DATA SECTION:
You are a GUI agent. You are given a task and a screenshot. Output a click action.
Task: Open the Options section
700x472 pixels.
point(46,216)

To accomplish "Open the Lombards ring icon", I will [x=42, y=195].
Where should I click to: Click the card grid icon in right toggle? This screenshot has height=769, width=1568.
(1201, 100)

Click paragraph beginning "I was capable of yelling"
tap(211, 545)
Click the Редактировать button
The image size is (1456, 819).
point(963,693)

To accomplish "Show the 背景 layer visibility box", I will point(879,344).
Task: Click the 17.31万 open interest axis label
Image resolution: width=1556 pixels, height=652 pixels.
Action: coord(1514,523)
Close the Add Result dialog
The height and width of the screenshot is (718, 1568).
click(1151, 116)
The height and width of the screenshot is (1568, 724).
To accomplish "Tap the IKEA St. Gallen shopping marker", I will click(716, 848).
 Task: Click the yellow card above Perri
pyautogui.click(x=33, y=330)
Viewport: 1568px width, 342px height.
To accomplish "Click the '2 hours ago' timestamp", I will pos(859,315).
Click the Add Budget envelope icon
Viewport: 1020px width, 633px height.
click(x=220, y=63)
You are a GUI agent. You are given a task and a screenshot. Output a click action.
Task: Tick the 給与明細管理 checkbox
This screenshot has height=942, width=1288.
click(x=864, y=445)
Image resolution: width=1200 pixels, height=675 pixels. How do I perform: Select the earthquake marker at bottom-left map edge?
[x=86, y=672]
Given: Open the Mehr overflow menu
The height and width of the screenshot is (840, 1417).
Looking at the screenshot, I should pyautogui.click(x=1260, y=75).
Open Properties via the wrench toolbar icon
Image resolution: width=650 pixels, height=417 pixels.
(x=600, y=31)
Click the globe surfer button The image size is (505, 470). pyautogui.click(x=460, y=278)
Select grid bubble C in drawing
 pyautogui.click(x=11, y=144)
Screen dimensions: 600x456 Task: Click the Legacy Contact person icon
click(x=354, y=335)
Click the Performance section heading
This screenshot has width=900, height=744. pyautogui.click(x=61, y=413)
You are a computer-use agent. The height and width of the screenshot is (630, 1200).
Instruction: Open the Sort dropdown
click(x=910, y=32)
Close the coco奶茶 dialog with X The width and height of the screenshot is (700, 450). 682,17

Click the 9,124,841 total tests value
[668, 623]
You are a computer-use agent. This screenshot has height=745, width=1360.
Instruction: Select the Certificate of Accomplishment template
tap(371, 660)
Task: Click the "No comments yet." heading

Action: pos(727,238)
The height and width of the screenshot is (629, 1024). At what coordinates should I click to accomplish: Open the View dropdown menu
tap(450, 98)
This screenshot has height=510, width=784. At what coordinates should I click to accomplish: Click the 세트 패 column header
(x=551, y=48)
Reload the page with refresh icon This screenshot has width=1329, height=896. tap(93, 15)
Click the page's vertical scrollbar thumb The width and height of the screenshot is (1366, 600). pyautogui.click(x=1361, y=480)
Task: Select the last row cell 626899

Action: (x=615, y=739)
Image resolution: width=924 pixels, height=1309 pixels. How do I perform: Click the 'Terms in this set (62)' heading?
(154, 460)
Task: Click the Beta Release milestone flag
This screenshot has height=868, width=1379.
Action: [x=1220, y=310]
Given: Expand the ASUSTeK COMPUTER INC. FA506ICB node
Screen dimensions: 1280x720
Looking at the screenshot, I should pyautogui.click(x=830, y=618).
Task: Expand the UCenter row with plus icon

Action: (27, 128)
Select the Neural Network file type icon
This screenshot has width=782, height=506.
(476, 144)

WHAT IS NEEDED: Convert all of the data above into a JSON list of strings, with one string for each line and blank lines omitted.

COMPLETED EXERCISE:
[
  "You are a GUI agent. You are given a task and a screenshot. Output a click action.",
  "Task: Open the Options section",
  "700x472 pixels.",
  "point(46,216)",
  "To accomplish \"Open the Lombards ring icon\", I will [x=42, y=195].",
  "Where should I click to: Click the card grid icon in right toggle? This screenshot has height=769, width=1568.",
  "(1201, 100)",
  "Click paragraph beginning \"I was capable of yelling\"",
  "tap(211, 545)",
  "Click the Редактировать button",
  "The image size is (1456, 819).",
  "point(963,693)",
  "To accomplish \"Show the 背景 layer visibility box\", I will point(879,344).",
  "Task: Click the 17.31万 open interest axis label",
  "Image resolution: width=1556 pixels, height=652 pixels.",
  "Action: coord(1514,523)",
  "Close the Add Result dialog",
  "The height and width of the screenshot is (718, 1568).",
  "click(1151, 116)",
  "The height and width of the screenshot is (1568, 724).",
  "To accomplish \"Tap the IKEA St. Gallen shopping marker\", I will click(716, 848).",
  " Task: Click the yellow card above Perri",
  "pyautogui.click(x=33, y=330)",
  "Viewport: 1568px width, 342px height.",
  "To accomplish \"Click the '2 hours ago' timestamp\", I will pos(859,315).",
  "Click the Add Budget envelope icon",
  "Viewport: 1020px width, 633px height.",
  "click(x=220, y=63)",
  "You are a GUI agent. You are given a task and a screenshot. Output a click action.",
  "Task: Tick the 給与明細管理 checkbox",
  "This screenshot has height=942, width=1288.",
  "click(x=864, y=445)",
  "Image resolution: width=1200 pixels, height=675 pixels. How do I perform: Select the earthquake marker at bottom-left map edge?",
  "[x=86, y=672]",
  "Given: Open the Mehr overflow menu",
  "The height and width of the screenshot is (840, 1417).",
  "Looking at the screenshot, I should pyautogui.click(x=1260, y=75).",
  "Open Properties via the wrench toolbar icon",
  "Image resolution: width=650 pixels, height=417 pixels.",
  "(x=600, y=31)",
  "Click the globe surfer button The image size is (505, 470). pyautogui.click(x=460, y=278)",
  "Select grid bubble C in drawing",
  " pyautogui.click(x=11, y=144)",
  "Screen dimensions: 600x456 Task: Click the Legacy Contact person icon",
  "click(x=354, y=335)",
  "Click the Performance section heading",
  "This screenshot has width=900, height=744. pyautogui.click(x=61, y=413)",
  "You are a computer-use agent. The height and width of the screenshot is (630, 1200).",
  "Instruction: Open the Sort dropdown",
  "click(x=910, y=32)",
  "Close the coco奶茶 dialog with X The width and height of the screenshot is (700, 450). 682,17",
  "Click the 9,124,841 total tests value",
  "[668, 623]",
  "You are a computer-use agent. This screenshot has height=745, width=1360.",
  "Instruction: Select the Certificate of Accomplishment template",
  "tap(371, 660)",
  "Task: Click the \"No comments yet.\" heading",
  "Action: pos(727,238)",
  "The height and width of the screenshot is (629, 1024). At what coordinates should I click to accomplish: Open the View dropdown menu",
  "tap(450, 98)",
  "This screenshot has height=510, width=784. At what coordinates should I click to accomplish: Click the 세트 패 column header",
  "(x=551, y=48)",
  "Reload the page with refresh icon This screenshot has width=1329, height=896. tap(93, 15)",
  "Click the page's vertical scrollbar thumb The width and height of the screenshot is (1366, 600). pyautogui.click(x=1361, y=480)",
  "Task: Select the last row cell 626899",
  "Action: (x=615, y=739)",
  "Image resolution: width=924 pixels, height=1309 pixels. How do I perform: Click the 'Terms in this set (62)' heading?",
  "(154, 460)",
  "Task: Click the Beta Release milestone flag",
  "This screenshot has height=868, width=1379.",
  "Action: [x=1220, y=310]",
  "Given: Expand the ASUSTeK COMPUTER INC. FA506ICB node",
  "Screen dimensions: 1280x720",
  "Looking at the screenshot, I should pyautogui.click(x=830, y=618).",
  "Task: Expand the UCenter row with plus icon",
  "Action: (27, 128)",
  "Select the Neural Network file type icon",
  "This screenshot has width=782, height=506.",
  "(476, 144)"
]